Assignment: Copy exactly the stretch of data below from the line with "Given: Open the DNS tab" through the line with "Expand the feed item ellipsis menu", including both of those lines.

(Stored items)

____

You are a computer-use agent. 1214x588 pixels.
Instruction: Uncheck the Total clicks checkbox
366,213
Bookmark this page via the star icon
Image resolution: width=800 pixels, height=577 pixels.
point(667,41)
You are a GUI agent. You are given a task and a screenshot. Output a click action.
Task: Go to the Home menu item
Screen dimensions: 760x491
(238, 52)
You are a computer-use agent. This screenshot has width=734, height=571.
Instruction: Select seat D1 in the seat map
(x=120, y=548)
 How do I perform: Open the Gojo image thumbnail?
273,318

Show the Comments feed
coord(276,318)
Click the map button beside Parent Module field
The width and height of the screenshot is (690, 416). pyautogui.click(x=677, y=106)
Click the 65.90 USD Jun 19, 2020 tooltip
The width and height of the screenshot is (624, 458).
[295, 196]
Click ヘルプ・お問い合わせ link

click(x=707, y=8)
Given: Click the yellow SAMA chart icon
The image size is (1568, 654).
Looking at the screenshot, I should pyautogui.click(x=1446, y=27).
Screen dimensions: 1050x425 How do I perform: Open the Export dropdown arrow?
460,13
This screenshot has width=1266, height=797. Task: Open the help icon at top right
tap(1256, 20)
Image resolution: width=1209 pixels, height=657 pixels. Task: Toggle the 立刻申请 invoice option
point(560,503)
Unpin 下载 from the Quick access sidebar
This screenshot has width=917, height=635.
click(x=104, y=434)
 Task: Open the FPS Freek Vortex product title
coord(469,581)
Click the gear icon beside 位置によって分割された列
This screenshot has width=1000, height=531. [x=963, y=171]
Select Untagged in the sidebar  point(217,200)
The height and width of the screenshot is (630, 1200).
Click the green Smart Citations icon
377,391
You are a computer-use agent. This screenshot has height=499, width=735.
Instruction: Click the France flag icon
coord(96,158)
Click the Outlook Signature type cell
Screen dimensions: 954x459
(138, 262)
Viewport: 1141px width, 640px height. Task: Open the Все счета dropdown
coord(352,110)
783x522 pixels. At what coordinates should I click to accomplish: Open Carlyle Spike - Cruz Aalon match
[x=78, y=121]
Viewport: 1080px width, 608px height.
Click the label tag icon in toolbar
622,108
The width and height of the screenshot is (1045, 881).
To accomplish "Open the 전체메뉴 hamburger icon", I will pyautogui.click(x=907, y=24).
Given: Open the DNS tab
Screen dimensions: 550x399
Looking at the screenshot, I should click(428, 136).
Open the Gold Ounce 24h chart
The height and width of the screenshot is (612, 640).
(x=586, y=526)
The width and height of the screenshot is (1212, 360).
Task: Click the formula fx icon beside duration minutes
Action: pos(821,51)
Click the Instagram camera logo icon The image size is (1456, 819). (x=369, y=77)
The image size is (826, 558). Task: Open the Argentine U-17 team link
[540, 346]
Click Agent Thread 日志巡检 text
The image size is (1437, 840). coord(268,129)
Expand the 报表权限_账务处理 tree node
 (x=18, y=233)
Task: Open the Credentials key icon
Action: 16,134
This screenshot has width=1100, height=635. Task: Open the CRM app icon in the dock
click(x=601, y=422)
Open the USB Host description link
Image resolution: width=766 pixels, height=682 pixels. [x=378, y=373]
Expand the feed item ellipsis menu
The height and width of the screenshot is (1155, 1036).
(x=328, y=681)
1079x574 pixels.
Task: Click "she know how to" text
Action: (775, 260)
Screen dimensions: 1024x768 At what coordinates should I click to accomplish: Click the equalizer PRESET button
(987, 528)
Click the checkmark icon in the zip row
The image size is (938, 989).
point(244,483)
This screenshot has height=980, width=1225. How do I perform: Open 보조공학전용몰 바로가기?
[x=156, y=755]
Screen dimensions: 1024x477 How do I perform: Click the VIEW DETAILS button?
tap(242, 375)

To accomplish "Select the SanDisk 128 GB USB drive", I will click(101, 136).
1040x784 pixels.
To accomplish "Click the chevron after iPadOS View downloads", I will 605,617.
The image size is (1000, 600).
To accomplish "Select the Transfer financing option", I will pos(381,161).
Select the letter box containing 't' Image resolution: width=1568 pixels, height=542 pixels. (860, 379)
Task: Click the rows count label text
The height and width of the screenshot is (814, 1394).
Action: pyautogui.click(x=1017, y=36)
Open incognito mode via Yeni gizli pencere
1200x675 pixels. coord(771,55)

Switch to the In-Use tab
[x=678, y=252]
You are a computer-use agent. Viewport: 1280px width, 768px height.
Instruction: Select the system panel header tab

____

Response for this exercise:
Given: Open the DNS tab
Screen dimensions: 550x399
Looking at the screenshot, I should click(428, 136).
Open the Gold Ounce 24h chart
The height and width of the screenshot is (612, 640).
(x=586, y=526)
The width and height of the screenshot is (1212, 360).
Task: Click the formula fx icon beside duration minutes
Action: pos(821,51)
Click the Instagram camera logo icon The image size is (1456, 819). (x=369, y=77)
The image size is (826, 558). Task: Open the Argentine U-17 team link
[540, 346]
Click Agent Thread 日志巡检 text
The image size is (1437, 840). coord(268,129)
Expand the 报表权限_账务处理 tree node
 (x=18, y=233)
Task: Open the Credentials key icon
Action: 16,134
This screenshot has width=1100, height=635. Task: Open the CRM app icon in the dock
click(x=601, y=422)
Open the USB Host description link
Image resolution: width=766 pixels, height=682 pixels. [x=378, y=373]
Expand the feed item ellipsis menu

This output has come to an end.